New homes pave the way in Croydon’s largest housebuilding programme in decades

Over 70 families have moved into their brand new council homes in the latest phase of Croydon’s ambitious programme to increase the supply of affordable social rented properties.

The 74 most recently built flats, family houses and bungalows have been funded with the help of a grant from the Greater London Authority through the Mayor’s 2011-15 Affordable Housing Programme.

The Mayor of London Boris Johnson MP, said:

“I’ve prioritised new investment to help regenerate Croydon and the £2.2 million of City Hall funding for this programme will help build the new affordable homes that the area so urgently needs.

“With a brand new Westfield shopping centre on the way and one of the capital’s fastest growing tech clusters, Croydon is becoming one of London’s most vibrant town centres as well as a major driver of the London economy.”

Most of the new properties are two-bed to four-bedroom houses, with 10 per cent of them fully adapted for people in wheelchairs or tenants with other disabilities.

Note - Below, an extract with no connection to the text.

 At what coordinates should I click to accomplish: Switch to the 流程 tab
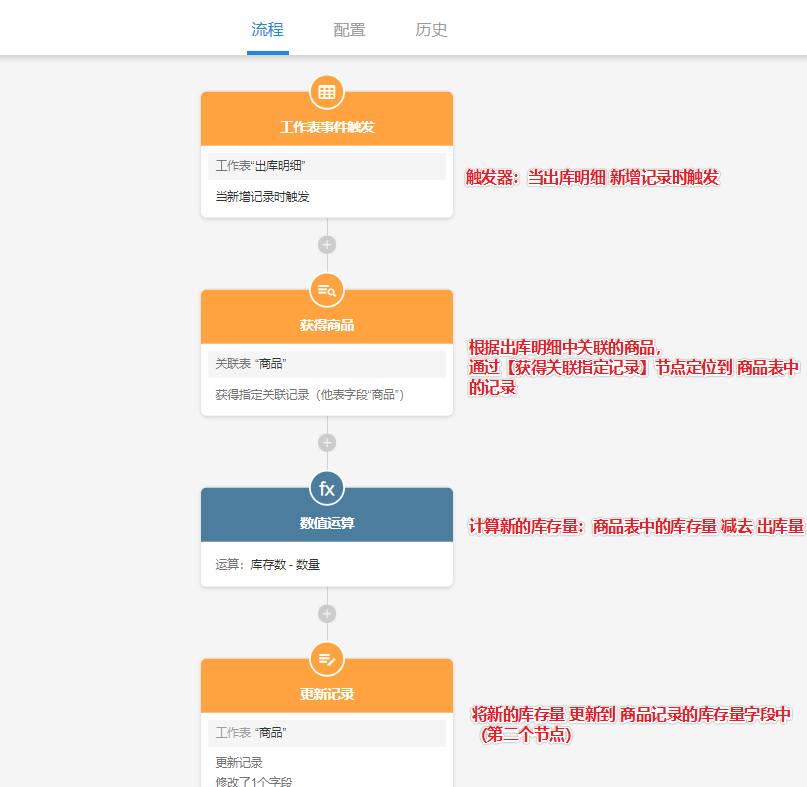(267, 30)
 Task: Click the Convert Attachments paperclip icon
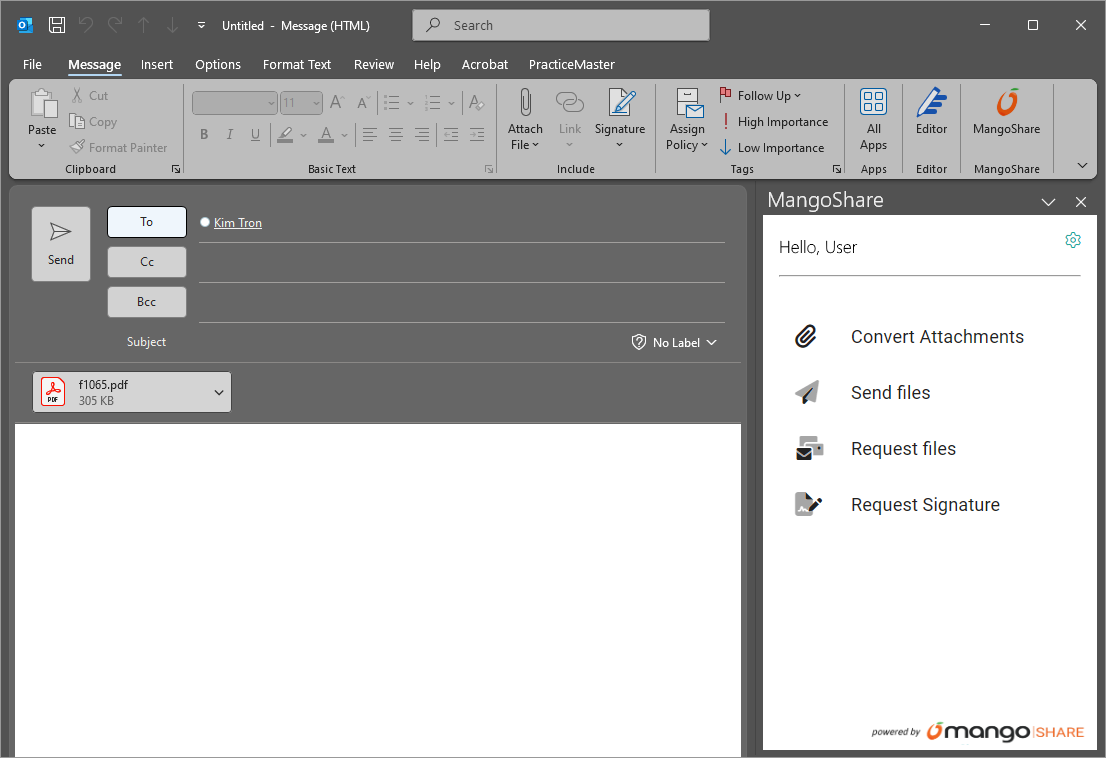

Of the 74 new households, 34 had been homeless.

The latest new-build council properties are in Fieldway ward, Coulsdon East, Shirley, New Addington, Heathfield, Selsdon & Ballards, Kenley, Waddon, Bensham Manor and Broad Green.

Councillor Alison Butler, cabinet member for homes, regeneration and planning, said:

“These latest new council homes show our commitment to delivering on our exciting plans to develop hundreds more affordable and market-rate properties in the near future.

“I’m particularly pleased that every new council property we build takes another family off our waiting list. This gets people out of unsuitable or temporary accommodation and lets them start to build a new life with the assurance of a council tenancy.”

The council is currently drawing up an expanded programme of more than 700 new homes – a mixture of council and private properties – on around 50 sites across the borough by 2019.

Future development will be paid for from a range of investment sources designed to ensure the programme comes at minimal cost to local taxpayers. These include the New Homes Bonus and contributions from private developers.

The council also has plans for larger developments to be complemented by new community centres, leisure facilities and shops, as well as other major regeneration schemes like College Green and the former Taberner House site.

The project is being managed by the council’s own development company, Brick by Brick Croydon Limited, which has been set up to allow hundreds of families to be moved into more affordable and comfortable new-build homes.

Smaller homes are also being built to allow people to downsize to more manageable homes, therefore freeing up family accommodation.

 

 

The latest scheme to be completed and let by the council is a mixed development of modern town houses and flats on the site of the former job centre in Fieldway, New Addington, featuring solar panels and other energy-efficient measures designed to reduce household bills.